PAGE EXTRACT:

He states in that affidavit that despite the success in 2011, the register had challenges, including capturing partial finger prints (four instead of 10) and EC was only able to capture finger biometrics of 30 per cent of the registered voters….
In order to address challenges affecting the register, the EC decided to adopt full finger print technology and it was necessary to compile a fresh voters’ register. The EC submitted a proposal to government that had significant financial implications and in 2014, government took a multi-sectoral approach, bringing on board the EC, the Uganda Registration Services Bureau, the National Information Technology Authority and the Uganda Bureau of Statistics.
In the process of capturing data on the national ID, government undertook to incorporate necessary information that would enable the EC extract the same information to use this card for voting purposes. The registration process at village, parish, sub-county and district levels was managed by the EC under the supervision of the EC district registrars. We want to dispel this allegation that the national ID was not made or created for purposes other than the electoral process. Following that, EC appointed a period for general update, gazetted this notice and had an extensive media campaign to inform Ugandans about this exercise. Because of the high turn up, EC extended general update to May 11 and invited voters to confirm their particulars and those not eligible were reported... That is the register we all used.
CJ: Perhaps clarify, because at some point, the allegation was that EC had no powers upon which the register was compiled.
Tumusiime: My lord, the words the Constitution has used (compile, maintain, revise and update) are so wide that in 2006, you actually used the word prepare.

SUPPLIED MATERIAL:
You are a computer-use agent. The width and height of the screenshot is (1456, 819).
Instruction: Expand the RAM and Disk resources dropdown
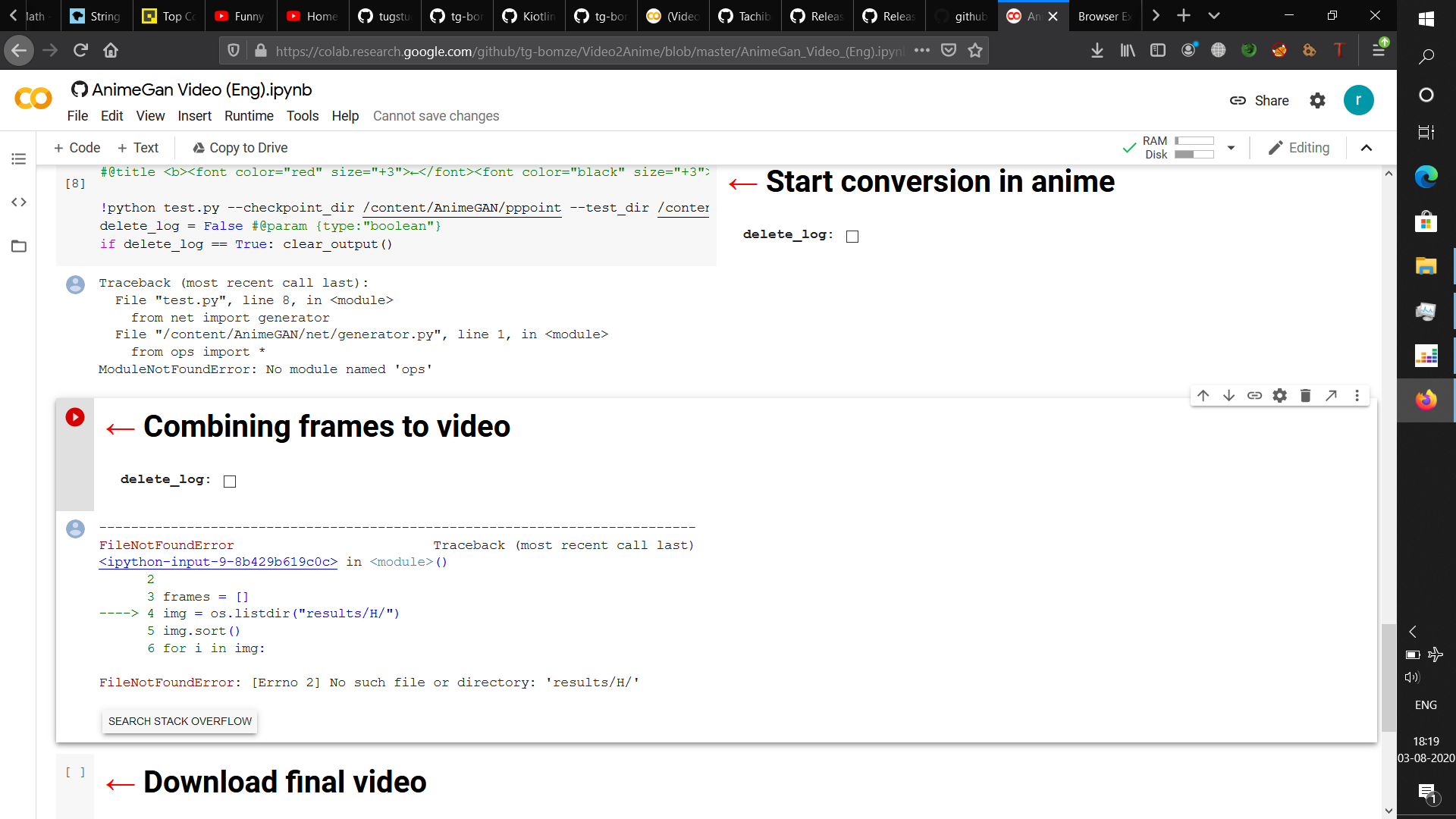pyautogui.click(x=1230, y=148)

TASK SET:
1. In the court exchange about Uganda's voters' register, what share of registered voters did the EC manage to capture finger biometrics for?
2. Carry on the court exchange about Uganda's voters' register, starting after its final line.
The data has no connection to the court exchange about Uganda's voters' register.

RESULTS:
1. 30 per cent of the registered voters.

2.
I will quote Justice Katureebe SC (as he then was); the word used was in that 2006 case of Besigye Vs Museveni “prepare”. Whether we call it by any other name, the truth is that the register was prepared. To crown it all, the petitioner has not filed affidavits to show there was no register. My learned friend [Asuman] Basalirwa kept talking of retiring and archiving voters; there is nothing like archiving a voter; what EC did and Dr Kiggundu explained was that when you prepare a new voters’ register, you don’t throw away the old; you keep in the archive, which is a sensible thing to do. If anyone wants to complain that record will be there. As in Wamala’s affidavit, it is not the first time it was done and the petitioner at that time was a minister of the government of Uganda, and he never raised a finger about this process. This is what the petitioner used on his nomination and there is an ID number; he cannot deny it now.
Asuman Basalirwa (for the petitioner): My lord, just to make the record straight, the words ‘retiring’ and ‘archiving’ appear in the gazette the EC issued, so they are not my words and those words were used by Dr Kiggundu. So it is not correct for my learned colleague to claim I used those words.
CJ: You have clarified.
Tumusiime: The problem was with my learned friend’s English; that you cannot retire and archive a voter and it was repeated thrice.
(Court bursts into bouts of hysterical laughter)
Tumusiime: My learned friend Kiwanuka Kiryowa referred you to the Registration of Persons Act (RPA), 2015, and I wish to refer your lordships to section 65 that talks about use of information in the register. Section 65(2) states the EC will use the information in the register to compile, maintain, revise and update the voters’ register.
Having said that, it is my humble submission that the EC didn’t fail to compile the voters register and we pray you so hold.
Let me now address you on the nomination of the first respondent (Yoweri Museveni).
My lords, EC denies any alleged illegality and states General Museveni was duly nominated on November 3 as the NRM sponsored candidate. It didn’t extend any deadline to give him unfair advantage. My lords, Joshua Wamala’s affidavit captures more detail of the nomination process and he states that the election roadmap was prepared by EC fixing dates for nomination of candidates and on October 2, EC, following amendments to the PEA, extended the date to November 3-4, to enable candidates and EC comply with the amended law. That is the reason EC extended the nomination dates.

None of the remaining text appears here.